Exercise goal -> Whenever "label" occurs in a line of the material, list that line.

The input ->

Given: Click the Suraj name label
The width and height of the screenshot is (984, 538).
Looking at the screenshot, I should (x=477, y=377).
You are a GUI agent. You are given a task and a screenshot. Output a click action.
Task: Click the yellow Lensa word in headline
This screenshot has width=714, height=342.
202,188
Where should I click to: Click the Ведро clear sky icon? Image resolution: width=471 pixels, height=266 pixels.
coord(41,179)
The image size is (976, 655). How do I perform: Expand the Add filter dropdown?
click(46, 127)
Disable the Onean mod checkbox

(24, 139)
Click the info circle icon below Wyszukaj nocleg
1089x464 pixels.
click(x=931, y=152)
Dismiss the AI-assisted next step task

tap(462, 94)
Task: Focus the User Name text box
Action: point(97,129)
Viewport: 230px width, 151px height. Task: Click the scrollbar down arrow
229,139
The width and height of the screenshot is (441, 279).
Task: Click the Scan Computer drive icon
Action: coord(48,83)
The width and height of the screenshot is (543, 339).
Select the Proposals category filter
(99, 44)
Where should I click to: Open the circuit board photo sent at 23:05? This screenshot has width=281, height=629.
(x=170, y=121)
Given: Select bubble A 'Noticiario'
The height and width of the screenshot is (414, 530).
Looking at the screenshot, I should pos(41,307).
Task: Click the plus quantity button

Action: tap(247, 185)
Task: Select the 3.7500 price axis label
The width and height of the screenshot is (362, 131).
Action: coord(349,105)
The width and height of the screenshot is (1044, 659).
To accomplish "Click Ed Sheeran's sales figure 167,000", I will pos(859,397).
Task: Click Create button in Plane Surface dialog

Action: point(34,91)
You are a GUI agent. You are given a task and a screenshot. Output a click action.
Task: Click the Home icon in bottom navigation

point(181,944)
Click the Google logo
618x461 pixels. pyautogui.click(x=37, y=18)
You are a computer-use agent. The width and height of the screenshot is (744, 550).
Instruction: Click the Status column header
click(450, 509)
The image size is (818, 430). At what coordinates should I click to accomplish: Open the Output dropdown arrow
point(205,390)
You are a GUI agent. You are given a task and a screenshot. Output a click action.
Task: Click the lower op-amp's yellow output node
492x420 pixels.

Answer to the problem ->
Given: Click the Suraj name label
Task: Select the 3.7500 price axis label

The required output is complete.